## Excerpted records
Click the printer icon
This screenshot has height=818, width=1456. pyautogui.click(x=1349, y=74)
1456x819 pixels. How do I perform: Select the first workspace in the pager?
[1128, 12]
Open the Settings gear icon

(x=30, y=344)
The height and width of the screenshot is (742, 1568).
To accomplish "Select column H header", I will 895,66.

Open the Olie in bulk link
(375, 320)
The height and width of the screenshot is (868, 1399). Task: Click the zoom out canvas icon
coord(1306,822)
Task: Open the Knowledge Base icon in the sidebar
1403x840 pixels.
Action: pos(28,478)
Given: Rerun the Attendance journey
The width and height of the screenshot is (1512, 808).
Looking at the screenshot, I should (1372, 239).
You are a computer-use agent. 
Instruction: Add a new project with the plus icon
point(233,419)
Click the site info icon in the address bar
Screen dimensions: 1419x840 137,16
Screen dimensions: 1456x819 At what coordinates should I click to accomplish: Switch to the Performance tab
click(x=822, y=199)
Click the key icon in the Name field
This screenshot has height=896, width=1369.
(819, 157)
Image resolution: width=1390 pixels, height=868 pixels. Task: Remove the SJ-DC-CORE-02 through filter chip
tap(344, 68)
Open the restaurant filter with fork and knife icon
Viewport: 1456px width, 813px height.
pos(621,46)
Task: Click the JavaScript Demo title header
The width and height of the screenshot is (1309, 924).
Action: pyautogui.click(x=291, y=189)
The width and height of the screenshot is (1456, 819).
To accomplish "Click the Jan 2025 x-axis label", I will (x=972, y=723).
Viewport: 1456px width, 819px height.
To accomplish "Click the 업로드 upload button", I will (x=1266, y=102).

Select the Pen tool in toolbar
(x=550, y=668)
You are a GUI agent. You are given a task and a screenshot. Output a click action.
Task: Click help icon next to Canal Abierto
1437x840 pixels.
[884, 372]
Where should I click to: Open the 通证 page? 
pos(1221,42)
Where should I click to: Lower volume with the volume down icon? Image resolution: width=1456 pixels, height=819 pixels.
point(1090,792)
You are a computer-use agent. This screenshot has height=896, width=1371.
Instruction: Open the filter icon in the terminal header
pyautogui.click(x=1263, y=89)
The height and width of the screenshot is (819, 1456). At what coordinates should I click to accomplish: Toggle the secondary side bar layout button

## Task description
Answer with the exact lines running from the one that contains "Instruction: Open the" through the last line of the data. Include no other line.

## Task answer
Instruction: Open the filter icon in the terminal header
pyautogui.click(x=1263, y=89)
The height and width of the screenshot is (819, 1456). At what coordinates should I click to accomplish: Toggle the secondary side bar layout button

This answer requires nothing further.